Task statement:
Copy the Yale patent article from "In an article" up to and including "making drugs affordable.", substituting "mistaken" for "misguided".

:: Text excerpt

Yale University is attempting to make a potential anti-HIV drug available in developing nations, but the institution is still finding itself questioned for not doing enough. The university plans to help out AIDS patients by patenting its product, to provide legal protection, and then making the patent publicly available in several poor countries. The move has garnered praise from some experts on patent procedures, but criticism from student activists.

Jon Soderstrom, managing director of the Yale office of cooperative research, said that Yale is filing patents on the compound -- Ed4T -- around the world, including in several developing countries. He said that the university wants to ensure that people will have access, should a drug based on Ed4T ever come to market. Once the patents are approved, Yale plans to release them to the public with the idea that companies in countries like India will produce the drugs and market them at low prices in developing nations.

Yale has licensed the compound to Oncolys BioPharma, a Tokyo pharmaceutical firm, but Soderstrom said that it will take years to develop the compound into a marketable drug. Oncolys has not even begun clinical trials. Yale’s licensing agreement will allow the company to sell the drug for a premium in Western countries.

W. Mark Crowell, associate vice chancellor for economic development at the University of North Carolina at Chapel Hill and former president of the Association of University Technology Managers, said that universities are trying to find new ways of licensing their drugs to companies. Institutions want to ensure that they can earn a profit from their patents while also providing access to technologies in developing countries.

“Yale has been a leader in this area,” he said. “They should be applauded for what they are doing.”

“We thought we were taking a novel approach that people would applaud, but that has not been the case,” Soderstrom said.

In an article in Nature, a student group called Universities Allied for Essential Medicines criticized Yale for not ensuring that the compound would be affordable to people in poor countries. But officials at the university said that the group is misguided and that Yale is committed to innovative steps to make drugs accessible to people in the developing world.

“I can’t help what other people print,” Soderstrom said . He added that patent law and drug development are highly complicated subjects and that the press and student activists have been missing the point. If anything, Yale is committed along with the student group to making drugs affordable.

::::
:: Data to examine

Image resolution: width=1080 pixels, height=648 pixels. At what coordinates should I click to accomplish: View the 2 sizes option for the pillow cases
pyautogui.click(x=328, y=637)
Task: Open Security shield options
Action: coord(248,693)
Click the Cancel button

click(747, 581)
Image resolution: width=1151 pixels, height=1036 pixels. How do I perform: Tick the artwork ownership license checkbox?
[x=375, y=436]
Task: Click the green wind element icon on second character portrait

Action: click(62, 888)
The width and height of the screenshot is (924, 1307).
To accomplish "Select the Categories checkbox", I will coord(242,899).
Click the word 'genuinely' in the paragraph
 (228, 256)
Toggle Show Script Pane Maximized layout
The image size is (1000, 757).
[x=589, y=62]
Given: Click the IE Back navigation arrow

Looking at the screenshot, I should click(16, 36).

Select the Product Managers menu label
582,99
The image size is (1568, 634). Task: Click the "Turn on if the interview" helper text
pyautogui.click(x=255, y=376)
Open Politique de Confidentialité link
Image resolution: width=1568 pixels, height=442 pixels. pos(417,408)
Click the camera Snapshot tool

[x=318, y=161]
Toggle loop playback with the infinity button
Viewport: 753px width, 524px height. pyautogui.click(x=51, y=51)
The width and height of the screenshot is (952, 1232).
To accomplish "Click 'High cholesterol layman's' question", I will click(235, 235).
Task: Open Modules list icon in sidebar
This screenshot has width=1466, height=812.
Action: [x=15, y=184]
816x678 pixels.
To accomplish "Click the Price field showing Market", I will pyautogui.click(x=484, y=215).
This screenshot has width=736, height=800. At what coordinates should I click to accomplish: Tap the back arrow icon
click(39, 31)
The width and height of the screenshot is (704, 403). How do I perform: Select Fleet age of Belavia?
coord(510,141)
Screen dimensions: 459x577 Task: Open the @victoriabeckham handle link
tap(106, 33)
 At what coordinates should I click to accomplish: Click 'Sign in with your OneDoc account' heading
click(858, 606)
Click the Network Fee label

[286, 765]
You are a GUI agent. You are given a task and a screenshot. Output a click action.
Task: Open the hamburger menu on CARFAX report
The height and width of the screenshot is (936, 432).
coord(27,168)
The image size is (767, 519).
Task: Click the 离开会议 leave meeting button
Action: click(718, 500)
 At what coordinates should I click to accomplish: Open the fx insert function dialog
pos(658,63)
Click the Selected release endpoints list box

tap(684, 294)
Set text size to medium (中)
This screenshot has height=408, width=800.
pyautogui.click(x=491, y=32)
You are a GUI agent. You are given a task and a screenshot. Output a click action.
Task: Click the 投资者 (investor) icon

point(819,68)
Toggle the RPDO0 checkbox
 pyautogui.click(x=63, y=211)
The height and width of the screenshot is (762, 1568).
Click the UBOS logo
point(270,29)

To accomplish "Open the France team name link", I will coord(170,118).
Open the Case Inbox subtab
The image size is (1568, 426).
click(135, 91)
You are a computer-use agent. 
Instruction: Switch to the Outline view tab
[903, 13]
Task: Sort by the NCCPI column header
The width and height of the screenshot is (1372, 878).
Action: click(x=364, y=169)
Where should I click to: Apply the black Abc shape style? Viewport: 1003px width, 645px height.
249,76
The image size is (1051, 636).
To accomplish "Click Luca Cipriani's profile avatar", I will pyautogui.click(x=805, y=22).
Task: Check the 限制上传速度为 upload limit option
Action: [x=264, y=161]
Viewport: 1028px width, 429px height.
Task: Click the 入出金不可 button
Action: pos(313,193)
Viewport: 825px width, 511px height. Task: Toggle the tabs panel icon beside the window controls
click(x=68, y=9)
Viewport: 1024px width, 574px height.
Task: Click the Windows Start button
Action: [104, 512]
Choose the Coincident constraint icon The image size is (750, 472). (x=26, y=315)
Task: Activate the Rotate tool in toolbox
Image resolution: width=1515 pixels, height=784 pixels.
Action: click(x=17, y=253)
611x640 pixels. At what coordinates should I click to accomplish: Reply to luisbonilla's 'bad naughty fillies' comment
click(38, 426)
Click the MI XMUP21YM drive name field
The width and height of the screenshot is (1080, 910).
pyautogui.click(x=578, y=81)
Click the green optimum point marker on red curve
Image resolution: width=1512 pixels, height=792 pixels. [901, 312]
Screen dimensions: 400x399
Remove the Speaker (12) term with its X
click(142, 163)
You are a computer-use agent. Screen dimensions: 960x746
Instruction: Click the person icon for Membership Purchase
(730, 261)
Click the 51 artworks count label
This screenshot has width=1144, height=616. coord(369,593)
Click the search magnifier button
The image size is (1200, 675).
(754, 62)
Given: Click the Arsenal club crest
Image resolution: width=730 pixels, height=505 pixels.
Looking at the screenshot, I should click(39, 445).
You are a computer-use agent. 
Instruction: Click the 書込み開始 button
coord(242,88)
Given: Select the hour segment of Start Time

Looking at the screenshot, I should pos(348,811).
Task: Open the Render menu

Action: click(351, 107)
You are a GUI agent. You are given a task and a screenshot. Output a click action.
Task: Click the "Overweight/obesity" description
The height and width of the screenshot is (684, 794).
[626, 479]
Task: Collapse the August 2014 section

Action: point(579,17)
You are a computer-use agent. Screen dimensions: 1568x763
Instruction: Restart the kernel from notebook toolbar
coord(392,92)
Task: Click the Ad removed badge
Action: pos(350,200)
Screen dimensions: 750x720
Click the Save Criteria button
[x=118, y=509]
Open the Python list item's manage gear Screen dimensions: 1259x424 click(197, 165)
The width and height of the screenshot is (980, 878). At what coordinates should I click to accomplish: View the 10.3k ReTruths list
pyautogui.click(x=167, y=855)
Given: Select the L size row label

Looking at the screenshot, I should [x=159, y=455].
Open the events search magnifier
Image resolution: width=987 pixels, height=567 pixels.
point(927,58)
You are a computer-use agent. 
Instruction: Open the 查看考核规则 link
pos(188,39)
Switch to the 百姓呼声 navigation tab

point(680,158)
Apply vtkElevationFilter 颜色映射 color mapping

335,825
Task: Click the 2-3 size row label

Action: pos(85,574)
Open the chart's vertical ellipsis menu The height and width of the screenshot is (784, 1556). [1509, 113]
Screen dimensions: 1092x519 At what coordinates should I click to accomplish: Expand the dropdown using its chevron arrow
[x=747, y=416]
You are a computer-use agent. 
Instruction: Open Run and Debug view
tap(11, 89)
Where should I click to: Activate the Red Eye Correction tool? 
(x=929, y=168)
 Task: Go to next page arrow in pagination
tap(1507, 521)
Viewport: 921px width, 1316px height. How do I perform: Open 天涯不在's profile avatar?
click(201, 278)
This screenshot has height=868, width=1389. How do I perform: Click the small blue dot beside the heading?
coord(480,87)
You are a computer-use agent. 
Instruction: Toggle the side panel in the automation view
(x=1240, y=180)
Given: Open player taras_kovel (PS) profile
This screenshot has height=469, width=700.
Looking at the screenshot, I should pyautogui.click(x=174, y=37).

::::

Task answer:
In an article in Nature, a student group called Universities Allied for Essential Medicines criticized Yale for not ensuring that the compound would be affordable to people in poor countries. But officials at the university said that the group is mistaken and that Yale is committed to innovative steps to make drugs accessible to people in the developing world.

“I can’t help what other people print,” Soderstrom said . He added that patent law and drug development are highly complicated subjects and that the press and student activists have been missing the point. If anything, Yale is committed along with the student group to making drugs affordable.